Records from a data collection
※ ※ ※

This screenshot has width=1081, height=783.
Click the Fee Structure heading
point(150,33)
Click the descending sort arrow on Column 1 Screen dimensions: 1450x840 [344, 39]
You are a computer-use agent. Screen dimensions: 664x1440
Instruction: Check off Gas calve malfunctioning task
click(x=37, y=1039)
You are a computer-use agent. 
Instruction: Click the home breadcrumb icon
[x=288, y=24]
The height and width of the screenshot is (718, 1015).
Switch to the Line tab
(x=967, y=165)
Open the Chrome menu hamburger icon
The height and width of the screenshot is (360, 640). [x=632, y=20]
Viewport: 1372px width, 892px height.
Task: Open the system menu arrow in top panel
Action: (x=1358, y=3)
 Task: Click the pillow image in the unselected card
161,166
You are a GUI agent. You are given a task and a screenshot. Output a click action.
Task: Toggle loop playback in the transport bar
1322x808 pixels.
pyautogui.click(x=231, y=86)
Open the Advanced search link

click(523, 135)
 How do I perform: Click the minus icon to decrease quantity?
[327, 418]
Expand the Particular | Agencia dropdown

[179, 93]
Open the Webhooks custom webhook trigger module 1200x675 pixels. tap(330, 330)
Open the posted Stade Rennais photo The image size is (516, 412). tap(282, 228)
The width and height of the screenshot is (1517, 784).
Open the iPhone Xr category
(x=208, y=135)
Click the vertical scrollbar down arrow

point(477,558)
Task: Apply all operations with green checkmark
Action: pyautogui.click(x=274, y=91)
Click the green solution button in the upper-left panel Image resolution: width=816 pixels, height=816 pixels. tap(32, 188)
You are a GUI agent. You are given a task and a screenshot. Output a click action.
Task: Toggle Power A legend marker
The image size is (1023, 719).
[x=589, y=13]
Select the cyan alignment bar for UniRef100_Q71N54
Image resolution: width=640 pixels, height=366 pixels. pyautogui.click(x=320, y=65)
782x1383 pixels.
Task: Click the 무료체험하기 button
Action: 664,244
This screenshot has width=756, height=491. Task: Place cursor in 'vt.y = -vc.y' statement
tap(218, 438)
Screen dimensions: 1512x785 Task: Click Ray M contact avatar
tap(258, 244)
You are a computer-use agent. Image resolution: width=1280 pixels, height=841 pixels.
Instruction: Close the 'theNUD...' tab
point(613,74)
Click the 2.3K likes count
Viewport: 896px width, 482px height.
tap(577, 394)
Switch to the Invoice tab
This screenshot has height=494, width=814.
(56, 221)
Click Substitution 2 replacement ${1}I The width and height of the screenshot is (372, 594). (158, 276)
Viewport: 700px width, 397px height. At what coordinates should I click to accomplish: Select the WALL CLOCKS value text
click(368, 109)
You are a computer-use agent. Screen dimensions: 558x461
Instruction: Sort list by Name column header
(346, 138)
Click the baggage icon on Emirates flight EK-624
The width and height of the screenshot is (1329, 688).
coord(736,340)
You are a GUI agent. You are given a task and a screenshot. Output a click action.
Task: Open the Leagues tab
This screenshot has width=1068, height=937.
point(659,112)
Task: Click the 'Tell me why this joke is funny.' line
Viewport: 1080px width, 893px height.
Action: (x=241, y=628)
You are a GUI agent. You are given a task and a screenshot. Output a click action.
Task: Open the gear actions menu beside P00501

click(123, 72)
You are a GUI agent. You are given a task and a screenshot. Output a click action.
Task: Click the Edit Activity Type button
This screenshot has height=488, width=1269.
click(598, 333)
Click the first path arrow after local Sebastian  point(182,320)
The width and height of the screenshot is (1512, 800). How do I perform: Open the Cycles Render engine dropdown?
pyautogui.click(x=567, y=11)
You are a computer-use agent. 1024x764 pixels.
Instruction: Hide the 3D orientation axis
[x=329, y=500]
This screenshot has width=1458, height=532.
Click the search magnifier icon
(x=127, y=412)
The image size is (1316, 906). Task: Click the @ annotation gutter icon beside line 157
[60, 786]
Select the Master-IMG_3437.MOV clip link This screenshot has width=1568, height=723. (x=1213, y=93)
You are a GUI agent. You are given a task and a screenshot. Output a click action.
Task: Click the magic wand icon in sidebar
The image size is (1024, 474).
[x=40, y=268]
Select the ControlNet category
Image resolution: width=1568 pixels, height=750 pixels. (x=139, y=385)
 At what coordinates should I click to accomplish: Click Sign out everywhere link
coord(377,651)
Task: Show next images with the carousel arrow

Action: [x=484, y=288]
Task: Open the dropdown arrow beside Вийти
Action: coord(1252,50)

※ ※ ※

» TASK REQUIREMENTS
Give the count of lines in the data above holding the word "Toggle", and nothing beyond it.

» TASK RESPONSE
2